* WHAT IS ASKED *
A - Answer these questions from the Framesoft Document Intelligence text:
(i) Which modules convert an imported document into text?
(ii) What can be defined to check compliance with specific policies?
(iii) Which metadata from the original document are named as the ones that can be enriched?
B - Write a continuation of the Framesoft Document Intelligence text, starting after its final sentence.

* EXTRACTED TEXT *
═══
1. Overview
Framesoft Document Intelligence (FAI) is Framesoft’s Artificial Intelligence (AI) & machine learning (ML) module bringing natural / legal language processing & modern artificial intelligence methods to documents.
Artificial intelligence (AI) is optimizing the way business is conducted, enabling predictions with new accuracy and automating business processes and decision making. The outcomes range from greater customer experiences to more intelligent products & more efficient services for enterprises.
2. Insights and Applications
Applying modern computational and artificial intelligence methods to documents can provide various insights into individual documents and contracts as well as in a document base as whole.
Use Cases for Framesoft Document Intelligence
- Document Clause Determination & Separation
- Clause Comparison against target library
- Contract / Document Data Point Recognition
- Clause Categorization of (re-)migrated contract documents
Many useful applications can be derived from these insights.
2. 1. Metadata Enrichment
Metadata from the original document, such as filename and file-based timestamps, can be enriched by extracting additional metadata from the document, e.g. the document title or date.
2.2 Document Classification
Using the clustering algorithms outlined below, the document type or sub-type can be detected from the document text.
2.3 Key Data-Points and Substantial Data
Key data-points and substantial data can be extracted from the text. Examples would be relevant dates, involved parties, numbers and ratios for specific entities, and specific relations like liabilities.
2.4. Document Verification
Several different types of document assessment and verification can be performed.
- Consistency and completeness
Semantic rules or neural networks can be used to measure document quality regarding consistency and completeness.
- Risk assessment
A document risk score can be generated based on the semantic analysis of contained clauses and highlight high-risk clauses.
- Compliance
Semantic rules can be defined to check compliance to specific policies.
- Continuity
Comparative analysis can be used either on documents of a specific field or for a specific client or set of precedents to verify consistency and continuity of clauses and data points.
2.5. Authoring Assistance
During the creation of documents, the analysis techniques outlined above can be used to provide feedback on the current document in progress as well as give advice from comparative analysis, e.g. with preceding contracts with the same customer or documents in the same domain. This can lead to assessment of the current work and recommendations regarding specific clauses or data points.
3. Process
Document processing starts with the import of the document, which is then converted into text using modules like file-format converters and OCR. The text is then processed by an NLP-chain, analyzing and annotating the linguistic structure and semantic content. To improve this process, user feedback can be gathered for these intermediate results and used for further training or tuning of the NLP-chain’s components. The next and final step is the application of inference modules like cluster analysis, rule-engines or neural network-based qualifiers, leading to insights about the document or parts of it. Feedback on these results can be used to improve the inference modules by further training or improving their configuration.
═══
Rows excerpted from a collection

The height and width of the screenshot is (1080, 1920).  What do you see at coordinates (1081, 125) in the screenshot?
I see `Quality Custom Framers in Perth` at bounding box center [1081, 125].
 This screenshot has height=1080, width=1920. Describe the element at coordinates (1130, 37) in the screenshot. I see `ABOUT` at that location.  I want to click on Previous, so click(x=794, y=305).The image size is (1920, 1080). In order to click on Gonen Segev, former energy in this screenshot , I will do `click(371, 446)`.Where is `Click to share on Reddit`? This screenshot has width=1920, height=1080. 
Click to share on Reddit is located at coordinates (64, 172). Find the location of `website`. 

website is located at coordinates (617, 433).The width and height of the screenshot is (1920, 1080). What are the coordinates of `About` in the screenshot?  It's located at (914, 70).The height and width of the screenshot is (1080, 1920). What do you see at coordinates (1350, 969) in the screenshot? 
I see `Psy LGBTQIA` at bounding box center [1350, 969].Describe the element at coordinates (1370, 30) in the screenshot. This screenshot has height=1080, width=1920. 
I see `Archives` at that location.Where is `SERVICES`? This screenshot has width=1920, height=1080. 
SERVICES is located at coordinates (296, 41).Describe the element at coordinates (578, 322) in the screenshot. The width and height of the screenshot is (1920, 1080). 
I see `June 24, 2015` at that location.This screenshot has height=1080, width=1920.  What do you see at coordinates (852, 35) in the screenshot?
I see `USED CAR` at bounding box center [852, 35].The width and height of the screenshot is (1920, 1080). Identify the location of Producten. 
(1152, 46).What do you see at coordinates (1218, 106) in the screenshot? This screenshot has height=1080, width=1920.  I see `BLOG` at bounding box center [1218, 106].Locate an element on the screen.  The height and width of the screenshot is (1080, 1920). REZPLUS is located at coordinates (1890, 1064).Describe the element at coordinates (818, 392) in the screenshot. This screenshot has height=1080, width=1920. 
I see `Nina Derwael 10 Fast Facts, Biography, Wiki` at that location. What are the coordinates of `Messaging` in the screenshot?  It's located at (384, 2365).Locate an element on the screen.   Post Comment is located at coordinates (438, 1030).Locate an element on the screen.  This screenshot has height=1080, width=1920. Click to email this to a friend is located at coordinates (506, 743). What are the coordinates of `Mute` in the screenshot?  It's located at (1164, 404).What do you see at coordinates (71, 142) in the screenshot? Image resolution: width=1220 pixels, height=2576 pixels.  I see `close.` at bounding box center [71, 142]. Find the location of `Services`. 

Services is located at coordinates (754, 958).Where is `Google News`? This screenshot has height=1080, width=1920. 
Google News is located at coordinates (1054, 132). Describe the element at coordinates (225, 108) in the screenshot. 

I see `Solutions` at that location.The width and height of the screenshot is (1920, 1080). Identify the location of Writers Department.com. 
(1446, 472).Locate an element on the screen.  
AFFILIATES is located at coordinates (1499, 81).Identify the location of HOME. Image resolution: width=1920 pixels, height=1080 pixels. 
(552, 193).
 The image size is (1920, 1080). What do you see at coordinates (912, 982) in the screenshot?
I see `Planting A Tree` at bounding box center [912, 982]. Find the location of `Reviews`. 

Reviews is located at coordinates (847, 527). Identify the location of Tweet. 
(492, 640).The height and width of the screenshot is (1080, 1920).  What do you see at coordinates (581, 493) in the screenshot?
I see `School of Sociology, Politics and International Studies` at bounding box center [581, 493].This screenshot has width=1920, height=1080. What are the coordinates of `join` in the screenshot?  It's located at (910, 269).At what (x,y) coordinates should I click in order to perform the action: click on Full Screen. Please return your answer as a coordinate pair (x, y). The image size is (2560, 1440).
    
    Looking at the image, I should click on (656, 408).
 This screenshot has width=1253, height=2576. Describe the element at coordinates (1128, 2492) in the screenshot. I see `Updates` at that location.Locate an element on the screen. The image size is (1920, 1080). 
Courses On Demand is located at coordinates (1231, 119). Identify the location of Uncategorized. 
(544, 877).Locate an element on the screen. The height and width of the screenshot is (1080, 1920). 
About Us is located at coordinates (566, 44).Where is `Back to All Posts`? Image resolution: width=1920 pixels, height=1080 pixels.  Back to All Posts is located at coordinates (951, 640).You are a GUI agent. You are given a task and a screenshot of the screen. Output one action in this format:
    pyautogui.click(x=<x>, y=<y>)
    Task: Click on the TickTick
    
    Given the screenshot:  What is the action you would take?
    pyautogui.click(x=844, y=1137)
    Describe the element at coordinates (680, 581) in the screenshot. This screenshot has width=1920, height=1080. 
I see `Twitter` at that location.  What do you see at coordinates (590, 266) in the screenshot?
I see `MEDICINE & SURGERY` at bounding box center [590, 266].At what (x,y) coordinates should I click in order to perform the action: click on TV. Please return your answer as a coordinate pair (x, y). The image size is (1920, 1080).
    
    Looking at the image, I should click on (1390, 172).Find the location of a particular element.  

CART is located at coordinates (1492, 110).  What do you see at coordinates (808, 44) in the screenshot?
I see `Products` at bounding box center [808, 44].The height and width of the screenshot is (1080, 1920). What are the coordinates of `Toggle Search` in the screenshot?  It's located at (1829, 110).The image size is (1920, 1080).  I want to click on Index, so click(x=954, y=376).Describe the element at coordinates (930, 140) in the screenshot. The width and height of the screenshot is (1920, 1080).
═══
* FINAL RESULTS *
A -
(i) File-format converters and OCR.
(ii) Semantic rules.
(iii) The filename and file-based timestamps.

B -
3.1. Document Import
Modular import filters are used to import documents of various types and apply Object Character Recognition (OCR), if needed. Import filter plugins can be added or modified as needed.
Note: OCR and search of arbitrary text within documents is already a standard feature of modern document archiving tools (e.g. Framesoft Document Management (FDM)).
3.2. Natural Language Processing
Natural Language Processing (NLP) chains analyze the document text in several steps, including tokenization, sentence splitting, grammatical structure analysis and named entity recognition. These steps are somewhat different depending on the NLP chain used, but in general provide the grammatical structure and semantic analysis of the text. The results are then converted into a standardized format for further processing.
3.3. Inference
Inference modules are used to derive applicable insights from the Natural Language Processing results.
3.3.1. Cluster Analysis
Similar documents or parts of documents are partitioned into clusters. Similarity can be based on different results from the NLP-chain analysis. Clusters can either be manually predefined by providing a name and a set of training examples, or the system can work unsupervised and cluster based on similarities of selectable input-combinations. Cluster-memberships can be very important inputs for further analysis.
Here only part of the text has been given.